Jak stylizować niemyte włosy?

Kategoria Włosy | September 19, 2021 12:04

instagram viewer

Samouczki kosmetyczne są duży na YouTube -- wyszukiwanie „samouczek makijażu” i „samouczek dotyczący włosów” daje ponad 5 milionów filmów. W tym cotygodniowa seria, poddajemy testowi mieszankę popularnych i niedoścignionych samouczków i pokazujemy, co najlepsze.

Wyznanie: O ile moja głowa nie dotknęła maty do jogi lub reformatora pilates, nie myję włosów. Nie mam ani czasu, ani motywacji, żeby to wydmuchać i wystylizować, a codzienne pranie ma szkodzić (prawda?). Gdybym miał boba, po prostu spróbowałbym około 2007 roku Alexa Chung - suchy szampon, niechlujne zwijanie się i gotowe. Ale moje włosy są długie i w tym momencie moja niezawodna strona holenderskiego warkocza i niechlujny kok (lub moja czapka z rezygnacją) w zasadzie krzyczy NIEUMYTA. Skończyły mi się sztuczki i nie mogę być jedyny...

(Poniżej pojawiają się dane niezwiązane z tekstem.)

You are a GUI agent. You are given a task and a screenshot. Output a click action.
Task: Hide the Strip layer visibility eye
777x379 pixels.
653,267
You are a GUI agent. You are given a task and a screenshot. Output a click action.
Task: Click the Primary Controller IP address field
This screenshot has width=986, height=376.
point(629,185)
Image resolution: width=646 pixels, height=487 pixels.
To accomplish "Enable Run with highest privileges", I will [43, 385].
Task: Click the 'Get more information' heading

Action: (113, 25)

Ale potem natknęłam się na trifecta szybkich i łatwych porad dotyczących stylizacji brudnych włosów od Casey Holmes co skutkuje profesjonalnie stylizowanympatrząc kreacje. Wyglądają na wystarczająco proste, aby mogli je wykonać ci z nas, którzy nie byli zręcznymi autostylistami. Po pierwsze, vloger (który trochę przypomina 

Kendall Jenner jeśli była z Gruzji) przeprowadza nas przez właściwy proces aplikacji suchego szamponu, co najwyraźniej przez cały czas robiłem źle. Potem szybko ściąga nową wersję bocznego warkocza bąbelkowego z naprzemienną sekwencją warkocza typu fishtail leniwej dziewczyny i prostym skrętem.

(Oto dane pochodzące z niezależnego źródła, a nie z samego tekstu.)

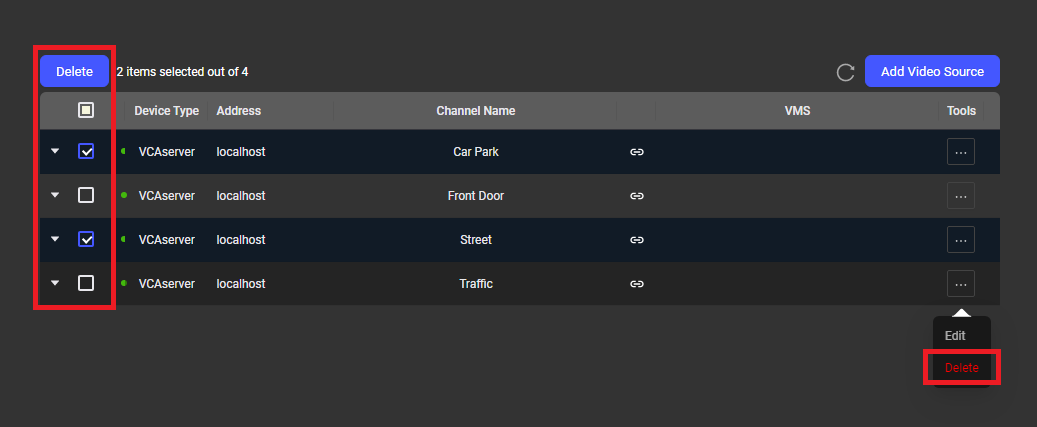This screenshot has width=1037, height=427.
Task: Open the tools ellipsis for Car Park
Action: (960, 152)
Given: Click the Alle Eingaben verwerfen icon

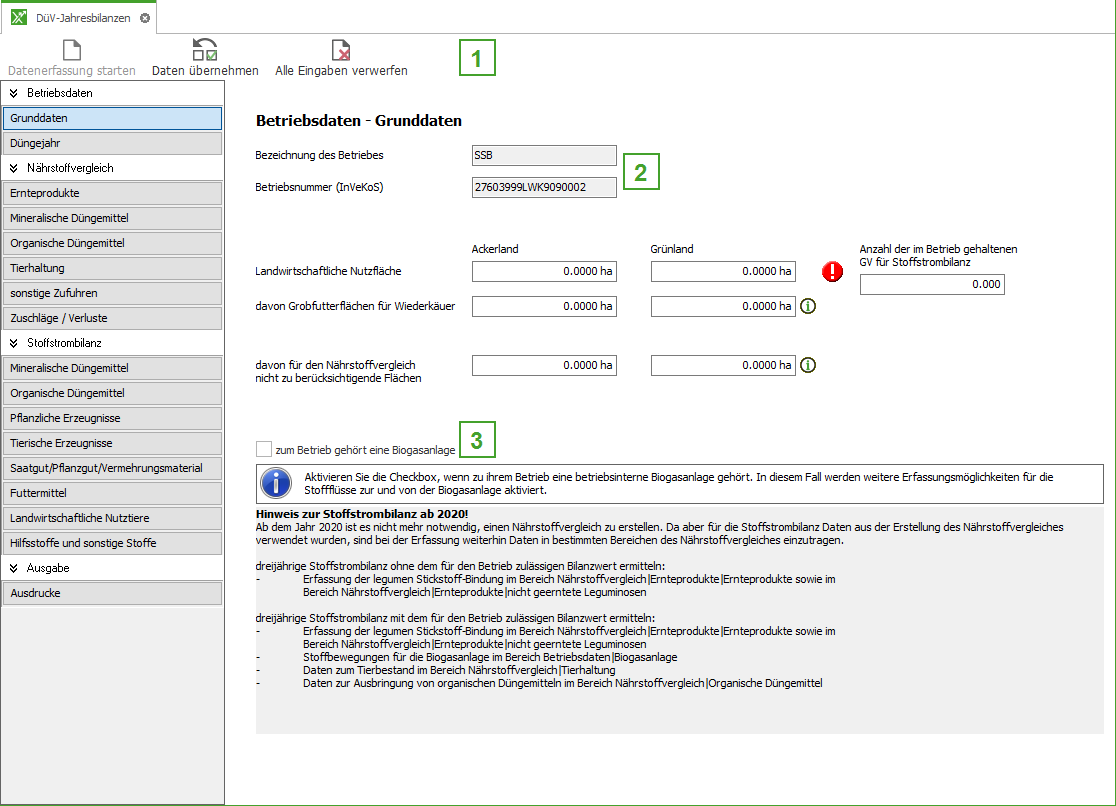Looking at the screenshot, I should pos(341,50).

Drugi wygląd to up-do podobny do mojego zaufanego, niepranego warkocza, ale idealny dla osób, które mają trudności z zarządzaniem bocznym holenderskim / francuskim warkoczem. Robi dwuniciowy skręt wzdłuż linii włosów i wciąga resztę włosów w maszynkę do koków, aby uzyskać wygląd, który mógłby uchodzić za czepiec z czerwonego dywanu. (I Dowiedziałem się, jak właściwie działa ten aparat w kształcie pączka). Na koniec Holmes przedstawia krok po kroku samouczek na temat tworzenia obszernego węzła (bez pomocy przy robieniu bułeczek), który gwarantuje, że pozostanie cały dzień.

Więc teraz nie mam żadnych wymówek, żeby nosić czapkę do pracy, a jeszcze mniej zachęty do mycia włosów. (Przepraszam, mężu.)